Martin Fowler's big mouthful

Written by Piers Cawley on 2008-01-18, updated 2008-01-18

Martin Fowler is writing a book about Domain Specific Languages and, because you could never accuse Martin of a lack of ambition, he’s trying to write it in a reasonably (implementation) language agnostic fashion. It’s fairly easy to write an implementation language agnostic book about old school DSLs, what used to be called little languages - there’s a fairly well established literature and theory to do with lexing, parsing and interpreting.

It’s fairly easy to write an implementation language agnostic book about old school DSLs, what used to be called little languages - there’s a fairly well established literature and theory to do with lexing, parsing and interpreting. These are all about algorithms, and algorithms are implementation language neutral by their very nature.

Where Martin has his work cut out for him is trying to talk about what he calls ‘internal DSLs’ and what I’ve been calling ‘pidgins’. These are the sorts of languages where you don’t write a lexer or parser but instead build a family of objects, methods, functions or whatever other bits and pieces your host language provides in order to create a part of your program that, while it is directly interpreted by the host language, feels like it’s written in some new dialect.

The Lisp family of languages can be said to be all about this. A good ‘bottom up’ lisp programmer will shape a language to fit the problem space, essentially building a new lisp which makes it easy to solve the problem at hand. Lisp’s minimal syntax, powerful macros and the way it blurs the boundary between code and data really support this style.

Once you move from Lisp to more ‘syntaxy’ languages, things get hairier. As Martin himself says

Another issue with book code is to beware of using obscure features of the language, where obscure means for my general reader rather than even someone fluent in the language I’m using. […] this is much harder for a DSL book. Internal DSLs tend to rely on abusing the native syntax in order to get readability. Much of this abuse involves quirky corners of the language. Again I have to balance showing readable DSL code against wallowing in quirk.
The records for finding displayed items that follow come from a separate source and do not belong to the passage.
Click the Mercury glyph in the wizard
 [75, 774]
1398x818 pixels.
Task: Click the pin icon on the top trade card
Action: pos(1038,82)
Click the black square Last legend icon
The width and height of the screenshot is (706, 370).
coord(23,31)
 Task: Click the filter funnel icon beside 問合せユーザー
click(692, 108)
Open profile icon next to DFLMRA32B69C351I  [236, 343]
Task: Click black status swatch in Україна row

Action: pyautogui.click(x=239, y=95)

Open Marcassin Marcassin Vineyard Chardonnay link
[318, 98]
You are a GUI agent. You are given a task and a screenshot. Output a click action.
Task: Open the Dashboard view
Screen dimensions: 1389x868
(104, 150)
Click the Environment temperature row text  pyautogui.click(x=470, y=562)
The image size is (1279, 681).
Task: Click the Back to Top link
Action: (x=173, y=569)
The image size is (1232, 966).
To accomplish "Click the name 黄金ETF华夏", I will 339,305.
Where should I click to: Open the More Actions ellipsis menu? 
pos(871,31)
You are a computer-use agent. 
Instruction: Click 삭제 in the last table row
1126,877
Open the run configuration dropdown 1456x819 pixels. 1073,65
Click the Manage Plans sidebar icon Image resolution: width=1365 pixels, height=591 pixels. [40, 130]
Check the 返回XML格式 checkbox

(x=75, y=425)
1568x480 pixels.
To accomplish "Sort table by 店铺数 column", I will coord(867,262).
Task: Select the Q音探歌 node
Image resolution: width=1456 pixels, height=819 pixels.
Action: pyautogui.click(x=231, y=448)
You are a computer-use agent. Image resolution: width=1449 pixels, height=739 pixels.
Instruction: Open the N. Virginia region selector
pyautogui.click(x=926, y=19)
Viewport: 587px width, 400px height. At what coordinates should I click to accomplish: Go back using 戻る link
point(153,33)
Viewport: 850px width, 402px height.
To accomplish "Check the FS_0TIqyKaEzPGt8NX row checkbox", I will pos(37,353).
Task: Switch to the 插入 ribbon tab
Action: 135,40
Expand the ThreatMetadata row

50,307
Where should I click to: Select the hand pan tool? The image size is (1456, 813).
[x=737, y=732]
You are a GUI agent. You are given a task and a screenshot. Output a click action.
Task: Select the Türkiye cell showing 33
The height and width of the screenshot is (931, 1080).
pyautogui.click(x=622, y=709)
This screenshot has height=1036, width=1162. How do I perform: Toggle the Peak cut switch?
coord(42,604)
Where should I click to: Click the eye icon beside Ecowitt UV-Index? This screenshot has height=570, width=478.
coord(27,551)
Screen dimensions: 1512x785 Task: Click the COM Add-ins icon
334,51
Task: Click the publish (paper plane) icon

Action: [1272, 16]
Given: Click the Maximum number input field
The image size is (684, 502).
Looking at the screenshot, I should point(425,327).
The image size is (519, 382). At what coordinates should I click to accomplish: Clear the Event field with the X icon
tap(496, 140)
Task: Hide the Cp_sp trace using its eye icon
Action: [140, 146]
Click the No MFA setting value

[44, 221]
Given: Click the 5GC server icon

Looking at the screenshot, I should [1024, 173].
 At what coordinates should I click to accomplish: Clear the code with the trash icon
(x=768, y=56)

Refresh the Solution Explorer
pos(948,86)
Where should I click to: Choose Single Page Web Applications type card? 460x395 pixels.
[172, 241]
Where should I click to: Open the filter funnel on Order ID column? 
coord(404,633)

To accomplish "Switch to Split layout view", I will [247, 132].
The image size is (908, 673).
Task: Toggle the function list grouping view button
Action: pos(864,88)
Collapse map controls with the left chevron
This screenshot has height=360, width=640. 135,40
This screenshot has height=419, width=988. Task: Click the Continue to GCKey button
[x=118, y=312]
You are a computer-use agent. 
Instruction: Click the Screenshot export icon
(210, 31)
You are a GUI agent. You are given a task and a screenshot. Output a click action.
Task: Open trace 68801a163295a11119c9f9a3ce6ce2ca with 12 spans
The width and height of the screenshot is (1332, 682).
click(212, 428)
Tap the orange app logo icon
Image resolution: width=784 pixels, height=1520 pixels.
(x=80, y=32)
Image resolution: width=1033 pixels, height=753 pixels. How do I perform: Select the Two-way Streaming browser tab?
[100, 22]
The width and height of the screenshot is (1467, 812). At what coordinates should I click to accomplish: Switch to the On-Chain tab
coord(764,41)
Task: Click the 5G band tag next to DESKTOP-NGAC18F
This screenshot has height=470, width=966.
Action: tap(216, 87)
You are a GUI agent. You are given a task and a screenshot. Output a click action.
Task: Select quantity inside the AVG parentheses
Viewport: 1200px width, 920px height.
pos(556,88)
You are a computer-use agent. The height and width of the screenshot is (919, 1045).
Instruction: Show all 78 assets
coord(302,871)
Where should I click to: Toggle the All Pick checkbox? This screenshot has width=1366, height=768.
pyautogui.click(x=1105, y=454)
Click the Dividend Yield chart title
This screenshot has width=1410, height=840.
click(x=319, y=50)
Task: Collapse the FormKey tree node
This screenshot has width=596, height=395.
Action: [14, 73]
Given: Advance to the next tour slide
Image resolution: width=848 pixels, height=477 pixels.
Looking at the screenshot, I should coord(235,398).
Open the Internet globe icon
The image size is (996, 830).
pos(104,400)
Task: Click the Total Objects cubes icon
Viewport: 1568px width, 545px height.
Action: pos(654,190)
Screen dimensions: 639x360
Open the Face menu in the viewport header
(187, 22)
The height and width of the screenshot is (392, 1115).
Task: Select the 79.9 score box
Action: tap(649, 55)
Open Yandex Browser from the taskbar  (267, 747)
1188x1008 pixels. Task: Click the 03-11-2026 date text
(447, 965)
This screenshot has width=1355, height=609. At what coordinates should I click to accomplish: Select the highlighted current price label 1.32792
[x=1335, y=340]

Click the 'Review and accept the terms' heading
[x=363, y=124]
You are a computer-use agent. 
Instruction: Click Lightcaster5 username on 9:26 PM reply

He’s dead right. When I’m thinking about writing a pidgin in Ruby for instance, my first thought is usually to start with some kind of tabula rasa object which I can use to instance_eval a block. That lets me start to shape my language by lexically scoping the change:

in_pidgin do
...
end

But, though it’s easy to illustrate what I’d do with my tabula rasa, the implementation is somewhat tricky, and the tricks needed are unique to Ruby.

That sort of construct’s not really available to someone trying to write a pidgin in Java or Perl. In Perl, there are other odd corners of the language that can be abused to good effect. Dynamic scoping can let you ‘inject’ methods into a block even though there’s no Perl equivalent to instance_eval, or you can do some quite staggering things with the otherwise really annoying Perl function prototypes. For instance, here’s part of a Jifty definition of a persistent object:

column title => 
type is 'text',
label is 'Title',
default is 'Untitled post';

column body => 
type is 'text',
label is 'Content',
render_as 'Textarea';

Doesn’t look much like Perl does it? But it’s parsed and executed by perl with no source filters or eval STRING in sight. And there’s no unsightly :symbols scattered about the place either come to that.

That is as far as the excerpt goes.